I don't just pull this stuff from my arse, I actually do know what I am talking about.
 
2011-03-03 11:53:44 PM  

Type40: Good story, these people did the right thing, one thing I don't understand is where were the paramedics? Why did it take an air abulance 96 minutes to travel 35 miles?


[Repeat of disclaimer: I'm not a doctor, paramedic, etc., and this stuff I'm less sure of than what I was writing about before. This is all my understanding, so take it with a grain of salt.]

It didn't!

It's rarely the case for a non-trauma case that they'll get on-scene, dump the guy on a stretcher, dump the stretcher in their ambulance, and go. Instead, I'm pretty sure it's virtually always protocol for the paramedics to resuscitate on-scene. It's way easier to do that while sitting on solid ground than in the back of an ambulance and the decrease in resuscitation efficacy isn't worth it because I think there's very little that the ER could do that the paramedic crew can't. (Unless they, you know, run out of meds.) Way better to get the heart beating then go.
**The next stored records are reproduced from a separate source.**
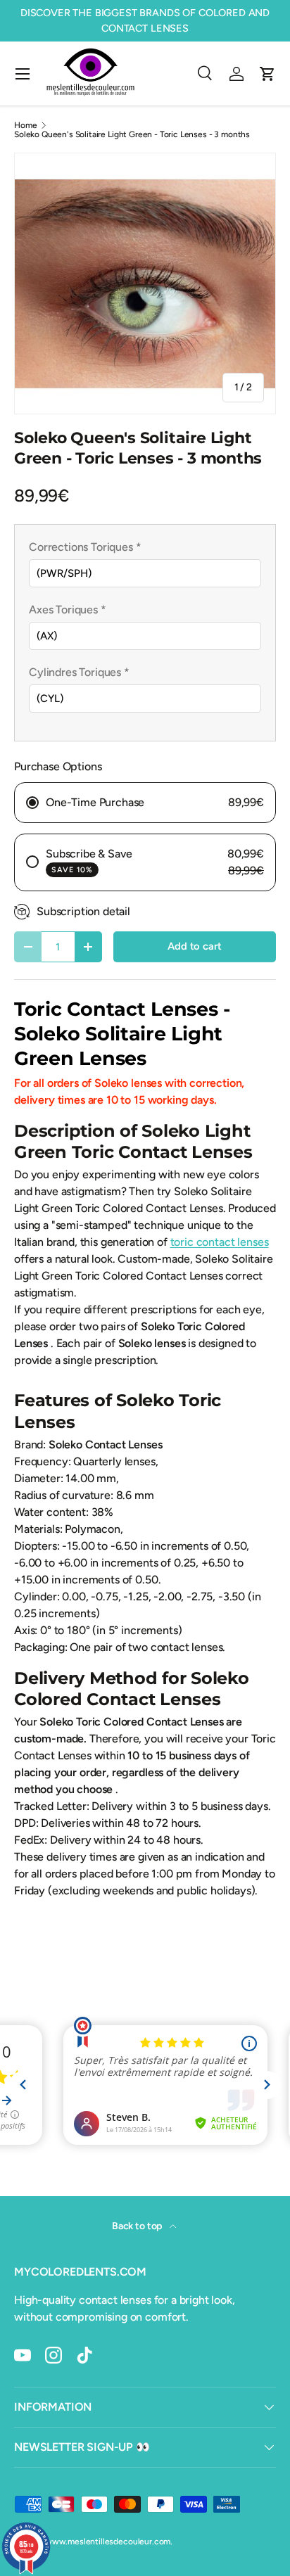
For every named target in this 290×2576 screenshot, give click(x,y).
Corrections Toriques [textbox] (85, 547)
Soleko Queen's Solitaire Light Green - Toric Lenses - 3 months (132, 134)
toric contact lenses (219, 1242)
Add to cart (194, 946)
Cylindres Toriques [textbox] (79, 672)
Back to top (138, 2226)
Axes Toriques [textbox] (67, 609)
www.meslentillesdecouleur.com (107, 2541)
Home (25, 125)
Probably the air ambulance got there after 20 minutes or something and the flight crew spent the next hour helping with the resuscitation.
 
2011-03-03 11:58:24 PM  
Can we not argue about ACLS algorithms any more? (new window)

I know that doctors are all mean, evil, thought-controlling douchebags who sacrificed between 7 and 11 years of their life so they might have a rudimentary understanding of how to give money to insurance companies and hospital administrators while being expected to work more hours than is legal, but amio is a drug which has known physical effects on heart cells. You might similarly find little randomized controlled trial evidence for the use of epinephrine (adrenalin for our friends across the pond) in anaphylaxis, so I guess we should stop using that, too.
 
X15
2011-03-04 12:03:12 AM  

feckingmorons: You do realize the AHA changes it recommendations as the science changes.


So again, tell me why the November 2010 AHA ACLS Guidelines state that there's no empirical evidence that amiodarone leads to a higher rate of survival to hospital discharge.
 
2011-03-04 12:03:24 AM  
Oh, I just thought of a question for you folks who actually do this for real:

When using an AED, while it is analyzing the rhythm, you have to stop CPR because if the patient moves it disturbs the reading. Is this true of manual defibrillators too?

If it isn't true (and a manual defibrillator can read a rhythm while CPR is in progress), do you know why an AED can't?
 
X15
2011-03-04 12:09:10 AM  

rga184: X15: ...

*sigh*

are you disputing something here?


I have to go to bed, but yes.

There's no evidence that ACLS does anything at all for cardiac arrests, none. Only expert opinion.
 
2011-03-04 12:09:46 AM  
One of the better uses of the Hero tag here of late.
 
2011-03-04 12:10:40 AM  

X15: feckingmorons: You do realize the AHA changes it recommendations as the science changes.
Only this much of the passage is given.